Hello, I have a bunch of tasks in my flow. When o...
# prefect-server
i
Hello, I have a bunch of tasks in my flow. When one of the tasks fails, I need to restart the previous task and the flow should continue from that point as if nothing happened in the flow. Is it possible?
k
Hey @Ismail Cenik, I think you may want to combine those steps into one task is they are linked together like that so that the retry hits them both. But you can do this if you manually set the state of the task from SUCCESS to SCHEDULED using the GraphQL API
i
Let me explain my case a little bit, I have a bunch of Amazon Kinesis Data Analytics (KDA) applications. I have 2 main tasks, startKDA, waitKDA (wait until the end of a job, then stop KDA). I controlled many KDAs in a flow by utilizing those two tasks via parameters such as app_name. According to a new requirement, when a KDA takes too much time (timeout), I need to stop it, then trigger the startKDA for that KDA (which is the previous task in the flow for that KDA). So if it is successful this time, there will be no failure in the whole flow.
k
I think the easiest thing is to group them in a new task like:
Copy code
@task
def new_task(app_name):
    id = startKDA.run(app_name)
    waitKDA.run(id)
    return
that way they fail together. You can then use the
boto3
timeout or prefect timeout to do:
Copy code
@task(timeout=60, retry_info_here)
def new_task(app_name):
    id = startKDA.run(app_name)
    waitKDA.run(id)
    return
and it would retry this block right?
Otherwise you need a
client.graphql()
call to the
set_task_run_states
mutation and then get the `startKDA`task task_run_id and then set it to Scheduled (or Failed) and then restart the flow run. You can do this in the state handler of the
waitKDA
task. If
waitKDA
fails, use graphql to mark
startKDA
as failed also.
i
I have 13 KDAs, and some of them work in parallel, so I do not want to fail the whole flow because of a KDA. Your first recommendation seems to be more proper for our case.
k
Ah I see. You don’t need to fail the whole Flow though. This can be done in the task-level state handler (with a bit more work)
i
Yes. If you have a sample code for the task-level state handler, I can overview it as well.
k
Not full but to give you an idea:
Copy code
def my_state_handler(task, old_state, new_state):
    if new_state.is_failed():

        # get task id
        task_id = client.graphql()
        task_id = task_id[find_the_results_here]

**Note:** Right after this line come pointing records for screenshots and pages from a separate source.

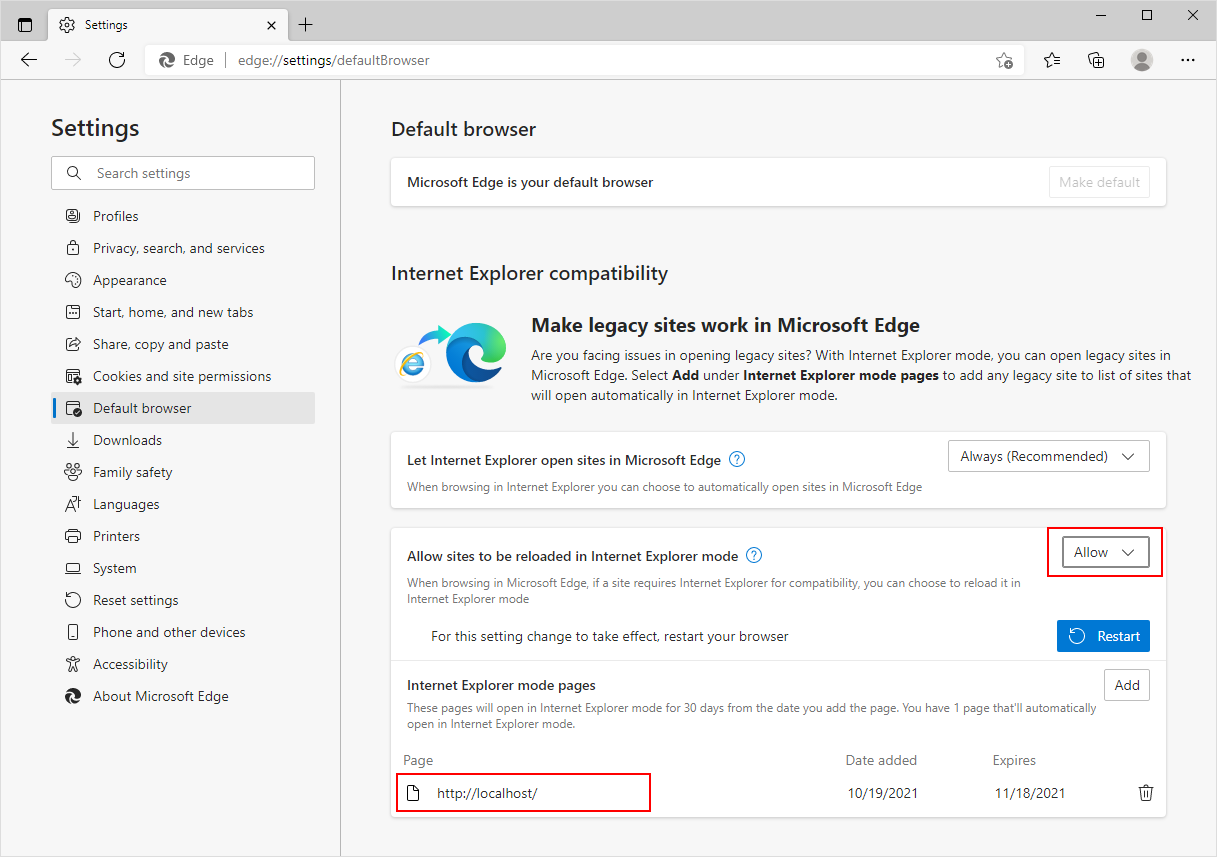1217x857 pixels.
Task: Select Privacy, search, and services in the sidebar
Action: 179,247
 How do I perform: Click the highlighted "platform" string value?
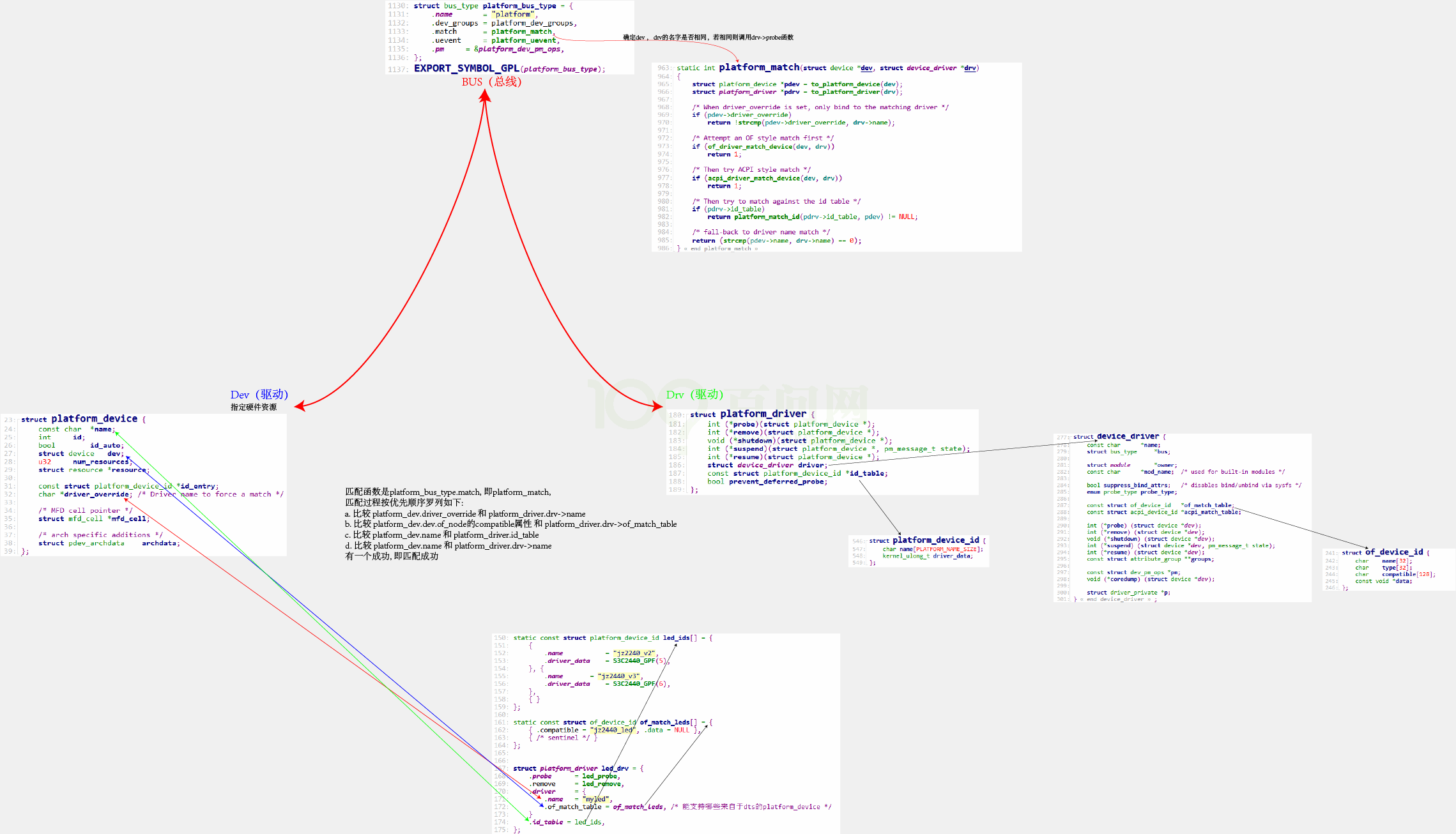tap(513, 14)
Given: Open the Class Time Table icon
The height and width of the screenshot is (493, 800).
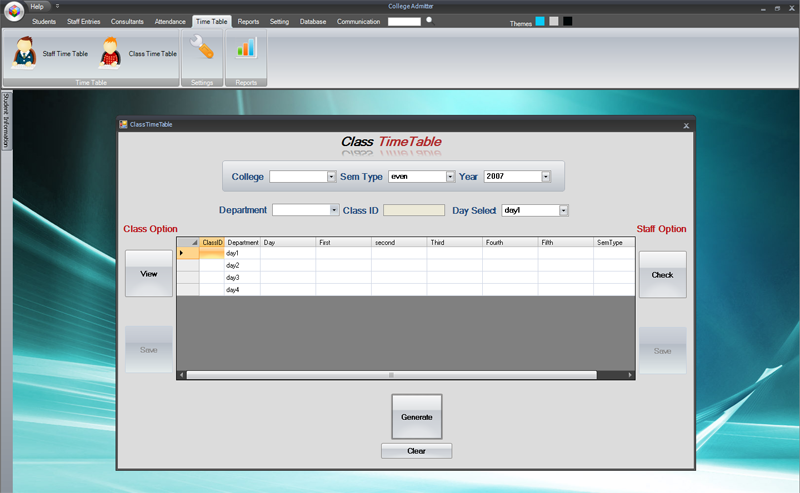Looking at the screenshot, I should tap(110, 53).
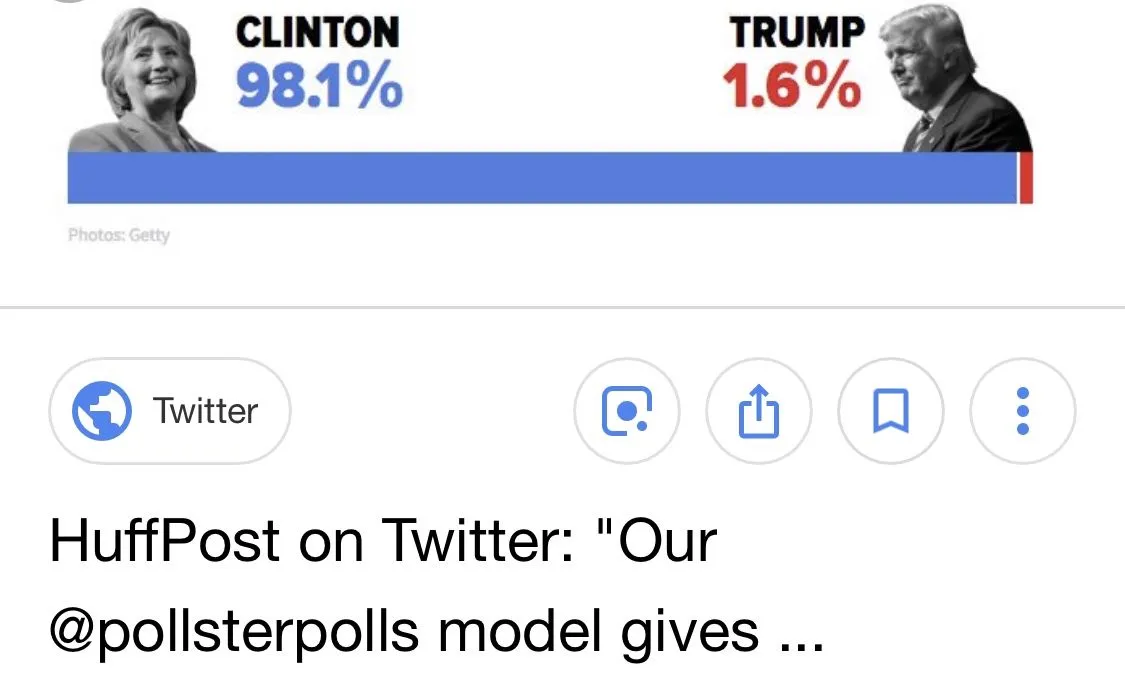Click the blue Clinton probability bar
The image size is (1125, 686).
pos(540,178)
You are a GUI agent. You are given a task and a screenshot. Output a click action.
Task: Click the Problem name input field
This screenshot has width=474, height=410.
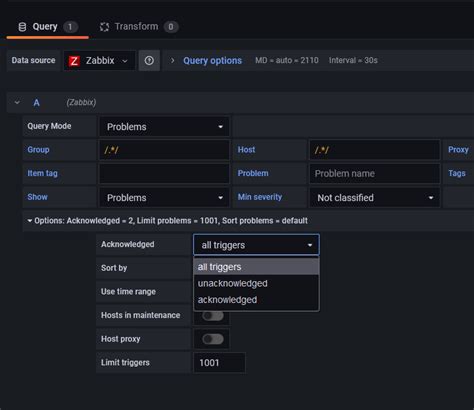coord(375,173)
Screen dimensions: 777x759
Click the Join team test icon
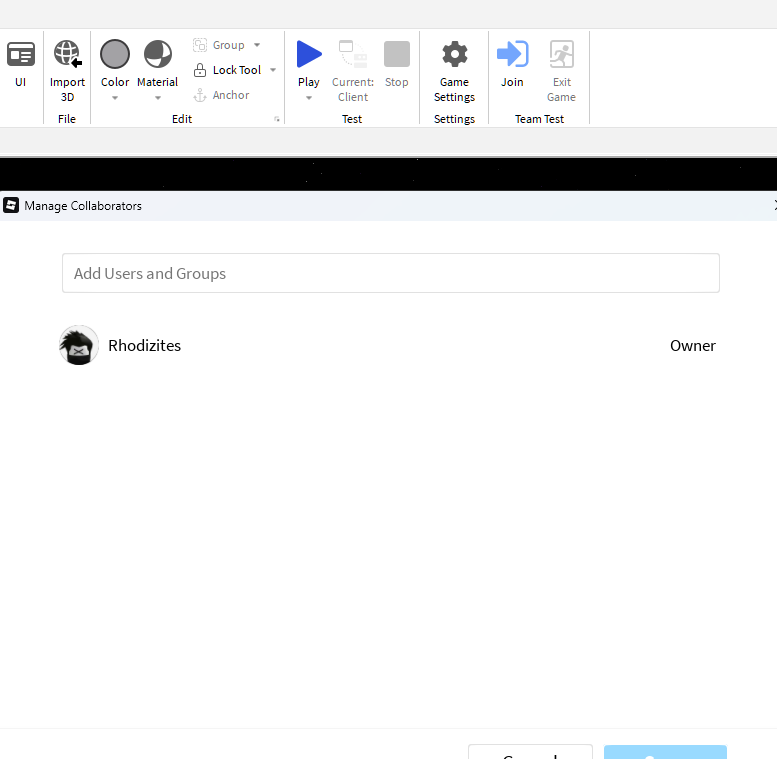pos(512,54)
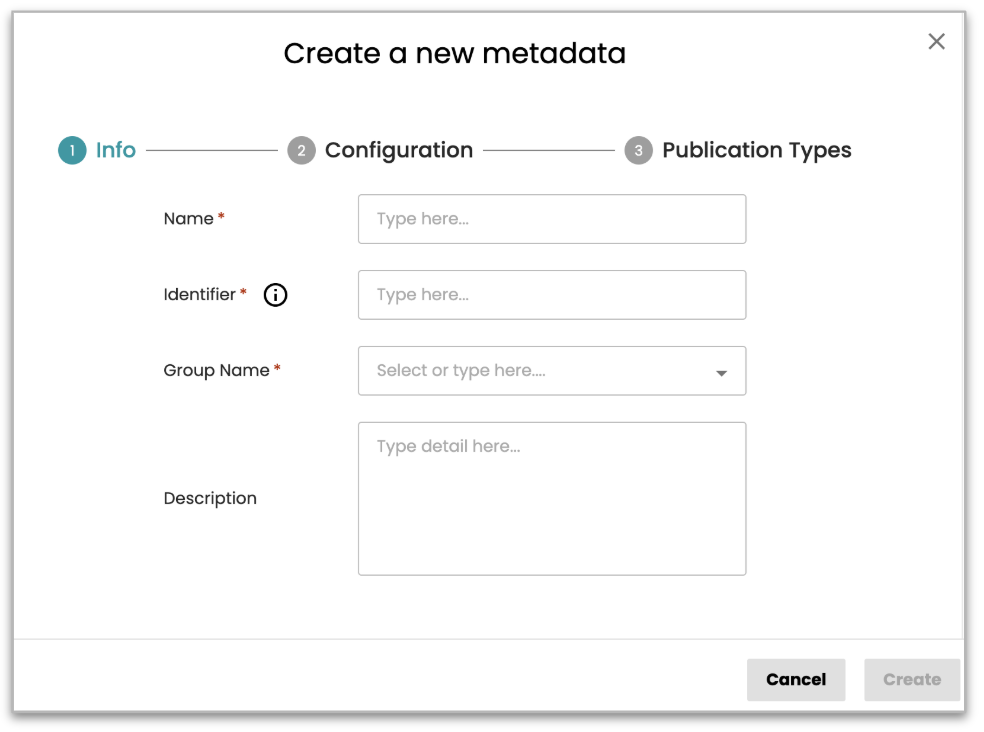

        # using task id, call set task run states to mark parevious as failed
        client.graphql("""mutation {set_task_run_state{flow_id}}...""")

    return new_state
and then attach this to the
waitKDA
task. You need two calls and some filtering to get the specific task if of the upstream
startKDA
i
Copy code
@task(timeout=60, retry_info_here)
def new_task(app_name):
    id = startKDA.run(app_name)
    waitKDA.run(id)
    return
Let's assume that I will use the above solution. I have 2 different flows which include different KDAs. When a timeout occurs, one of my flows will continue with the next step, however, the other one will retry the task. How can I specify these actions in the task? And one more question is that can I provide a dynamic timeout value to the task? I have different thresholds value for each KDA. Will there be a problem with flow registration or another issue?
k
For one, you would just not set retries and and you them for the other. They can’t be dynamic in a sense that a Prefect Parameter will change the value of the task timeout, but from what I know, maybe you can create the boto3 client inside a task and use a parameter to configure a timeout?
i
So, I think, it is better to write a separate task for each KDA by putting common codes into another function to call from those new tasks and providing each static timeout value separately Is the following definition correct for a 1-hour timeout value?
Copy code
@task(log_stdout=True, timeout=3600, max_retries=2, retry_delay=timedelta(seconds=60))
One more thing, when a timeout occurs, before retrying or going to the next step, I want to call boto3 Stop KDA (force = true), since it is stuck, otherwise, the KDA cannot stop. So is it possible to run some code before retry?
Copy code
@task(log_stdout=True, timeout=3600, max_retries=2, retry_delay=timedelta(seconds=60), state_handlers=[my_state_handler])
So I can handle it inside my_state_handler, right?
k
Yes you can in the state handler
i
Hello, There is a little bit change in our requirement. My task is like that
Copy code
@task(log_stdout=True, max_retries=5, retry_delay=timedelta(seconds=60))
def waitPlanDataLoadingTask(app_name, logId, parentLogId, envName):
I use python timeout and assume that timeout occurs after 10 mins later Then I need to fail the flow, so when I use "raise signals.FAIL("Fail the flow")", the flow recovers itself because of the retry mechanism. So how can I bypass the retry mechanism without removing it? Should I use graphQL to make the flow fail? Could you please send a code example for this case?
k
raise signals.ENDRUN
fails it without respecting the retries. You need something like
raise signals.ENDRUN(Failed())